Data on the age of study subjects were analyzed using one-way analysis of variance. The frequencies of drinking or smoking of study subjects and GSTT1 genotype between groups were analyzed by χ²-test. Logistic regression was used to study the effect of GSTT1 genotype on patients with idiopathic azoospermia or idiopathic oligospermia. The odds ratios (OR) with 95% confidence interval (CI) were reported. A two-tailed P < 0.05 was considered statistically significant. All analyses were performed using SPSS version 13.0 statistical software (SPSS, Chicago, IL, USA).

3 Results

3.1 The relevant characteristics of the subjects

The relevant characteristics of study subjects are shown in Table 1. No significant differences of age, history of drinking or smoking were observed between cases and controls.

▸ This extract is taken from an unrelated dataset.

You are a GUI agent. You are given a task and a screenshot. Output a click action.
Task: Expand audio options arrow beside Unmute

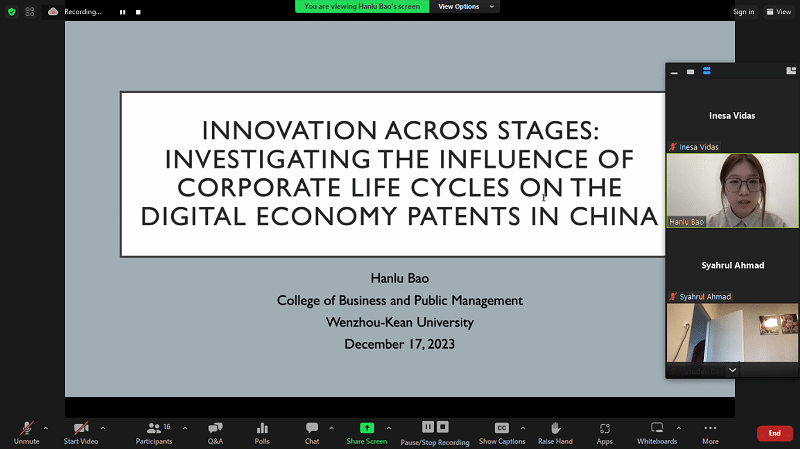[x=46, y=427]
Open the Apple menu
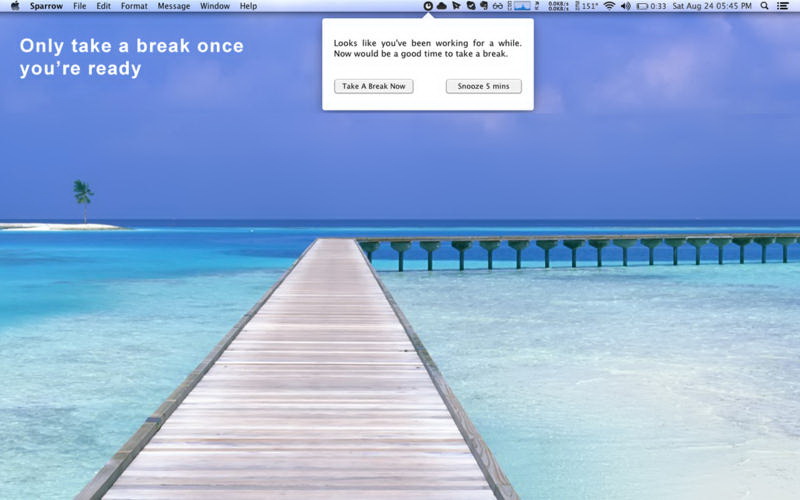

3.2 Association of GSTT1 polymorphism with idiopathic azoospermia or idiopathic oligospermia

The frequencies of GSTT1 genotype in the control group and the idiopathic azoospermia group or idiopathic oligospermia group are shown in Table 2. The frequencies of GSTT1 null genotype were 69.2% in the idiopathic azoospermia group, 65.0% in the idiopathic oligospermia group and 48.7% in the control group. The associations between GSTT1 null genotype with idiopathic azoospermia or idiopathic oligospermia are also shown in Table 2. There were significant associations between GSTT1 null genotype and idiopathic azoospermia (OR: 2.36, 95% CI: 1.33_4.20, P = 0.004) or idiopathic oligospermia (OR 2.00, 95% CI 1.17_3.27, P = 0.010).

4 Discussion

With the development of society, more and more chemical substances are used in agriculture, industry and in our daily lives (pesticide, 1,3-butadiene, ethylene oxide, food additives and drugs). Such chemical substances and their metabolites are toxic to the body, especially to the genital system, as they can generate electrophiles. In addition, germinal tissue, especially sperm, has a high demand for respiratory energy, but during the process of oxidative phosphorylation, large quantities of reactive oxygen species (ROS) are generated, which is a main cause of lipid peroxidation, DNA and protein damages and apoptosis [13].

The GST superfamily represents a major group of detoxification and antioxidant enzymes. Their presumptive functions are to protect tissues against toxic compounds and ROS. The gene expressing GST enzymes are polymorphic, and might partially responsible for individual host susceptibility to oxidative stress damage, cancers and other diseases. GSTT1, a member of the theta-class gene family, is polymorphic and the inherited deletion of which causes the phenotypic absence of GSTT1 activities. Large ethnic differences in the prevalence of the homozygously-deleted genotype of GSTT1 were observed. Chinese has a frequency of GSTT1 null genotype of nearly 50% [10, 14] whereas in the Japanese, the frequency is 44.4%_50.0% [15, 16]. However, Indians have a lower frequency (14.5%_20.1%) [9, 17, 18] and the frequency of GSTT1 null genotype in Caucasian is between 11.0% and 37.9% [19, 20]. Hence, there are significant ethnic differences in GSTT1 polymorphism.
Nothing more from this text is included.